Call to gene-screen how we handle drugs

3 minute read


A national gene-drug screening program is ‘critical’ to less toxic and more effective treatment, doctors say.


The absence of national pharmacogenomic screening is putting patients at risk of potentially lethal medication toxicities, according to a perspective in the MJA.

Patients who have an increased or decreased capacity to metabolise certain medications are at risk of a moderate to severe toxic reaction, leading to hospitalisation, intensive care admission or death, the Newcastle authors wrote.

But currently there is no national, systematic screening for genetic variants that modify patients’ ability to metabolise medication, they said.

“Providing Australia-wide equitable access to pharmacogenomic services is a major challenge, but a critical one for our nation,” wrote the authors, led by medical oncologist Dr Cassandra White. 

For example, dihydropyrimidine dehydrogenase (DPYD) genotyping can be useful for cancer patients having fluoropyrimidine chemotherapy – which includes 5-fluorouracil and capecitabine – used to treat solid tumours.

Each year around 10,000 Australians receive fluoropyrimidine, but serious toxicities occur in 30% of people, resulting in hospitalisation and sometimes intensive care admission.

“Up to 1% of patients die from fluoropyrimidine chemotherapy-related toxicity,” they wrote.

DPYD genotyping would help identify which patients lack the enzymes needed to metabolise fluoropyrimidine chemotherapeutic agents, putting them at higher risk of severe toxicity.

Prior knowledge could allow for dose adjustment before treatment begins, improving safety without compromising effectiveness.

Evidence from Europe shows that four dihydropyrimidine dehydrogenase variants are found in 3-8% of people. Those variants “lead to a significant increase in the relative risk of developing serious adverse events including diarrhoea, mucositis, myelosuppression, and hand-foot syndrome”.

“There is evidence to support reducing fluoropyrimidine dosing in patients carrying significant DPYD gene variants, leading to decreased toxicity without compromising treatment response.”

However, the authors said pre-emptive dihydropyrimidine dehydrogenase screening had not been adopted systematically in Australia.

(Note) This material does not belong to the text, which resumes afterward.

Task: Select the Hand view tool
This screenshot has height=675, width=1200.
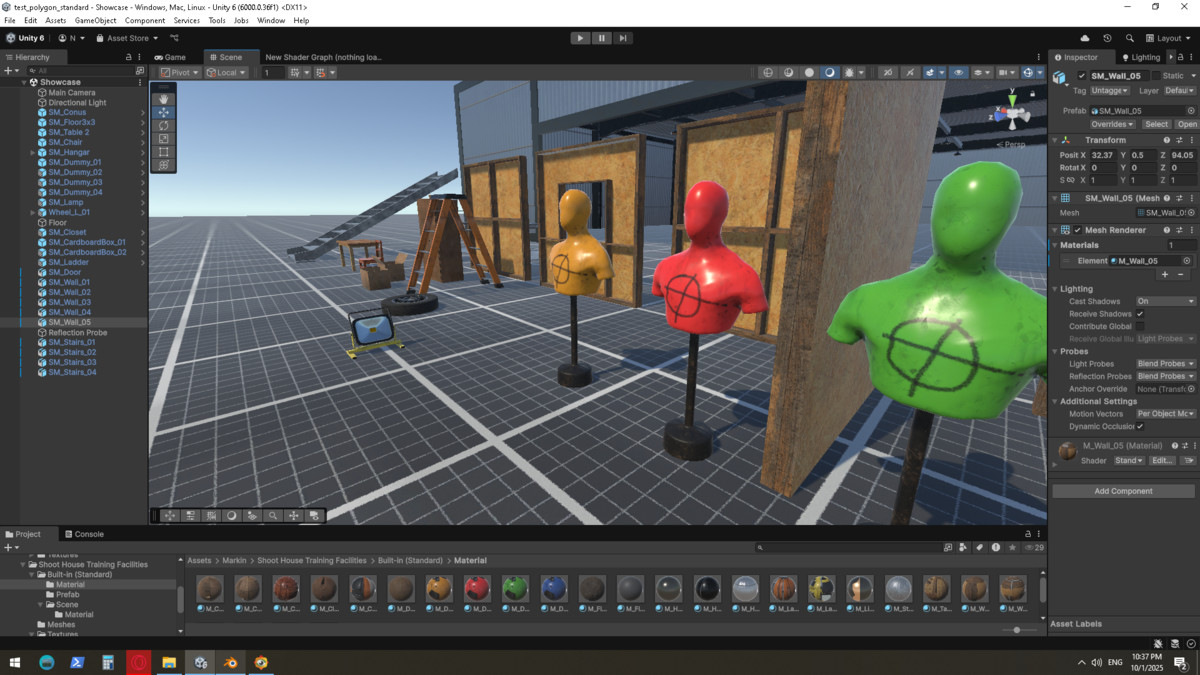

“Why has Australia continued to accept such a guarded approach to upfront pharmacogenomic screening?” they wrote.

“A position statement released by the Royal College of Pathologists of Australasia suggests that in 2017, 1.7 million Australians were prescribed drugs with known gene–drug pairs, and up to 40% of patients carry an actionable variant.

“Limited pharmacogenomic testing is available currently in Australia, both as gene panel screening and targeted genotyping, predominantly through private services at present.”

The authors said dihydropyrimidine dehydrogenase genotyping could act as a prototype for expanding pharmacogenomic screening across difference drug classes.

“Australia must expand the implementation of pharmacogenomic screening to elevate the quality of care we offer to patients, on par with or better than international standards,” they wrote.

While there is access to private pharmacogenomic testing in Australia, most are not subsidised by Medicare.

One reason for the lack of systematic pharmacogenomic testing in Australia was the cost, but the authors argued that pharmacogenomic testing would be cost-effective.

“In 2008, the Australian Centre for Health Research predicted $2.5–6.2 billion could be saved in avoiding adverse events and pharmaceutical waste related to avoidable pharmacogenomics-guided prescribing decisions over a 5-year projection period, estimating a cost of $14 027 per hospital admission.”